GoToTags, for example, has encoded tags for $55 million worth of wine to combat counterfeiting, he adds.

Walmart now has tags on every item, which is important for inventory control, he says.

“UHF allows real-time inventory tracking,” Tadlock says. “You can walk into a warehouse, wave a wand, and it will tell you everything in there.”

He says mobile contactless payment systems rely on NFC technology.

“We started in 2011, when no one was using UHF, and NFC wasn’t on phones yet,” he says. Now, all mobile formats are NFC compatible.

“The market grew up exactly how we thought it would,” he says.

Blank tags typically are manufactured overseas, and most of GoToTags' revenue is generated through encoding data on the tags to meet customer needs.
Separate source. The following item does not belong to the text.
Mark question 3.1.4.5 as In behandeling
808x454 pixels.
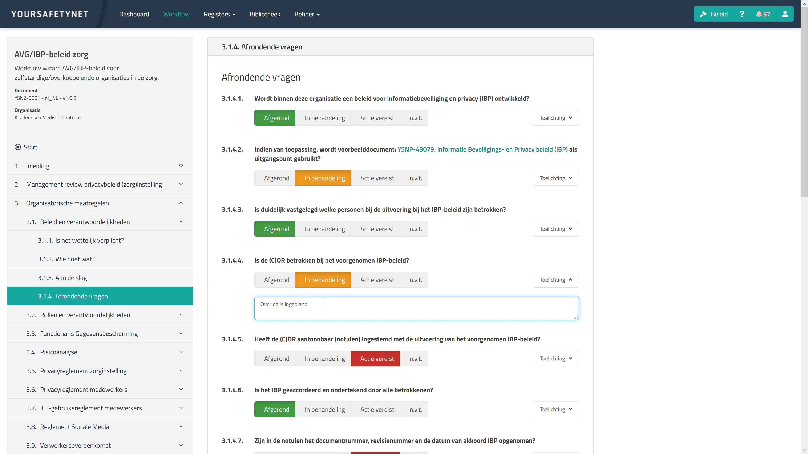click(x=325, y=358)
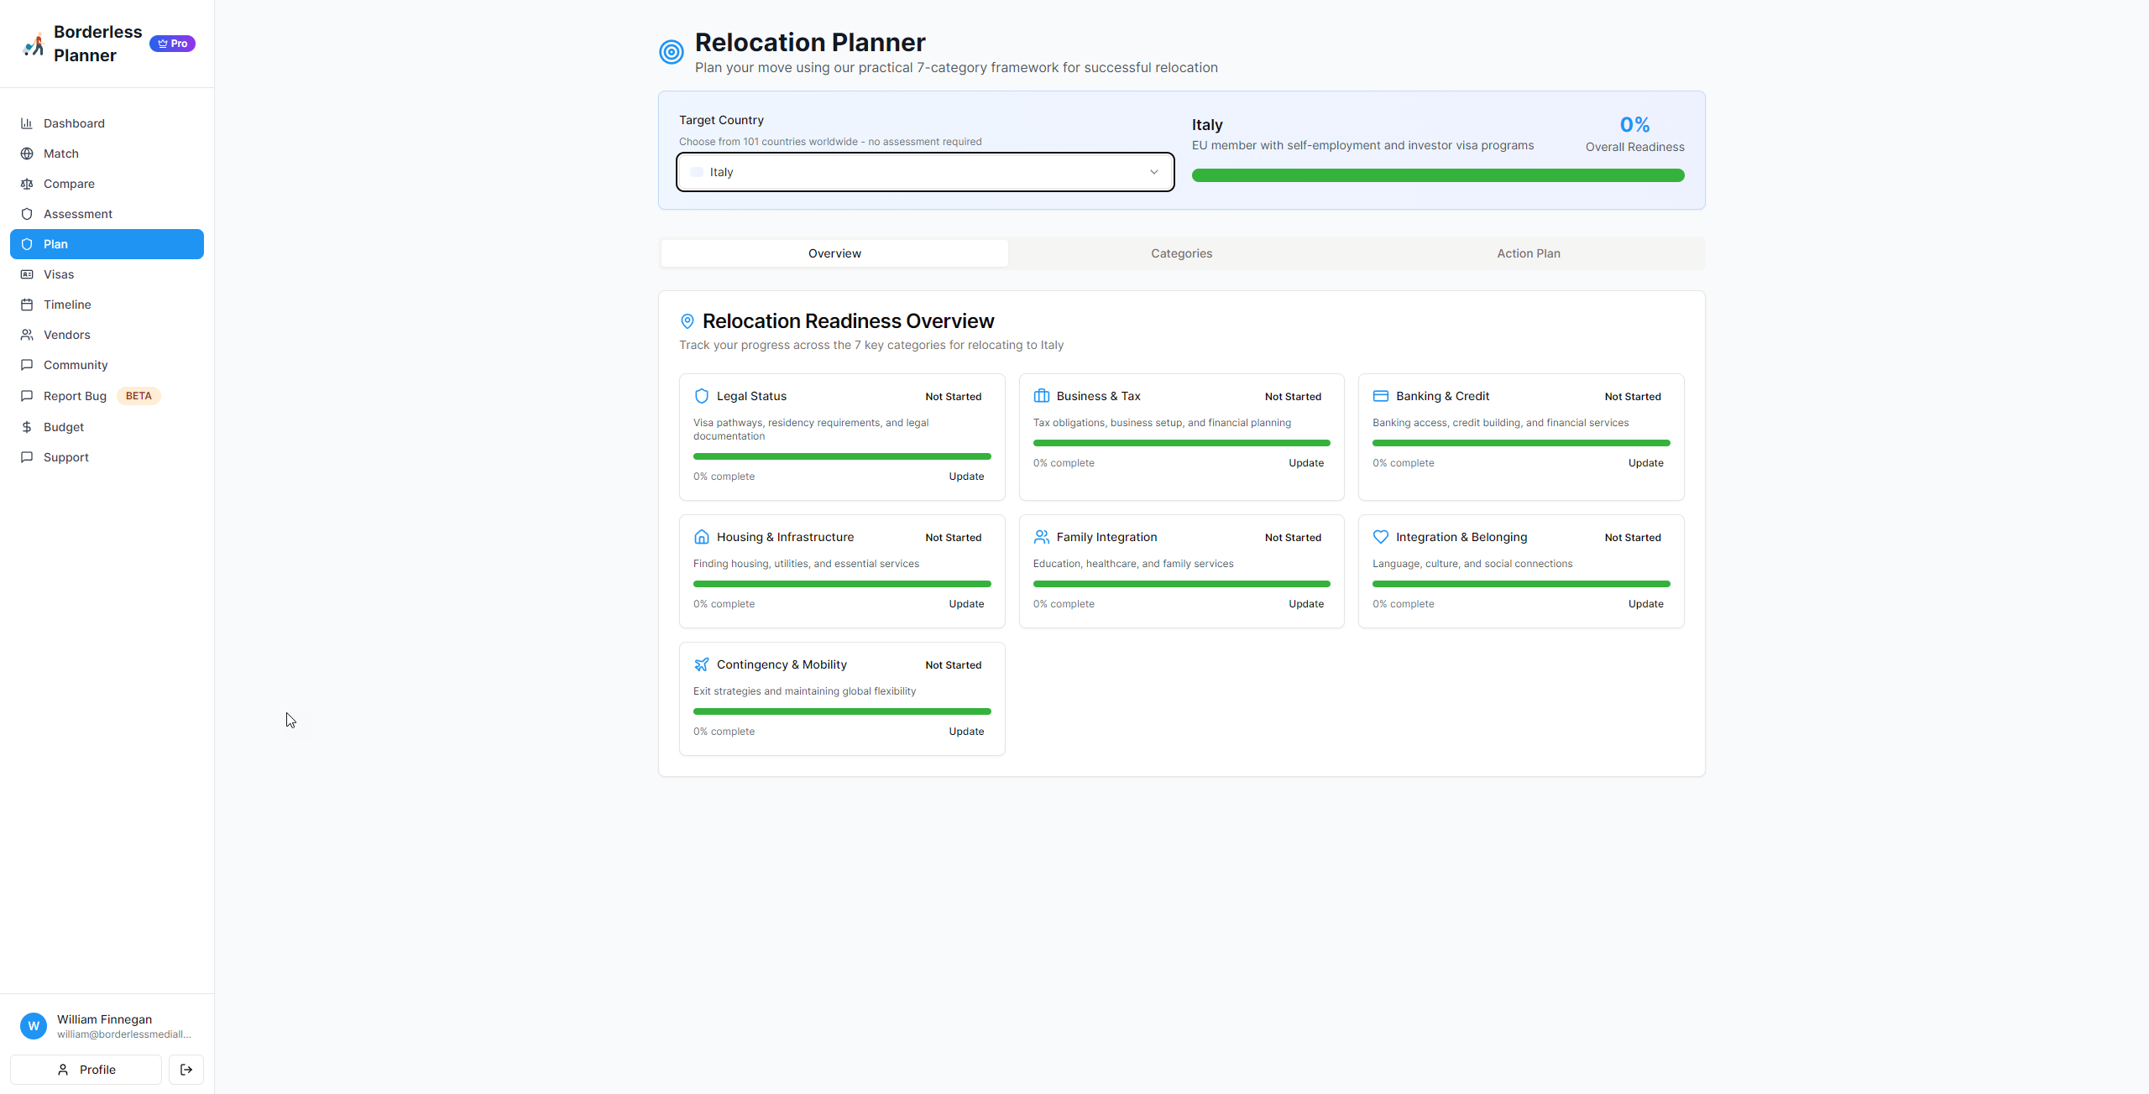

The price to encode tags starts at 3 cents each for some high-volume customers, he says.

“We didn’t invent the technology,” Tadlock says. “We know how to customize it.”

In the last two years, the company has focused on product and software development, he says.

In addition to tags, the company sells software, data readers, and it even manufactures its own robotic machines that encode the tags.

Its manufacturing operations include in-house metal fabrication, 3D printing parts to precise tolerances, and cutting and soldering proprietary printed circuit board hardware.

“We’re laser focused on lowering costs, so customers don’t have to pay for the machine if they can prove the need,” Tadlock says.

He says encoder machines made by other companies start at $200,000.

“I can’t tell you our cost, but I think my mountain bike is more expensive,” he says.

Each machine, which is about the size of a hefty suitcase and appears somewhat like a large reel-to-reel tape player when operating, can encode 8 million tags per month.

Tadlock anticipates having 10 encoder machines operating full time at the Spokane facility, in addition to providing encoder machines to its larger customers.

The company, which has been profitable for over a decade, raised a venture capital investment of $300,000 several years ago but has turned down all investment since, while annual sales have been escalating, especially post-COVID, Tadlock says.

While Tadlock declines to identify some of the company’s current customers, GoToTags website has previously listed Ford, Exxon Mobile, Sony, Tide, and Microsoft as customers that rely on its technology.

“Most of our customers are big repeat customers,” Tadlock says.

Although GoToTags isn’t the only company that provides such products, demand for the technology is expanding quickly enough that competition isn’t a concern yet, he says.

“The market is growing so much that it’s not about competitors, but whether you can serve the customer,” he says.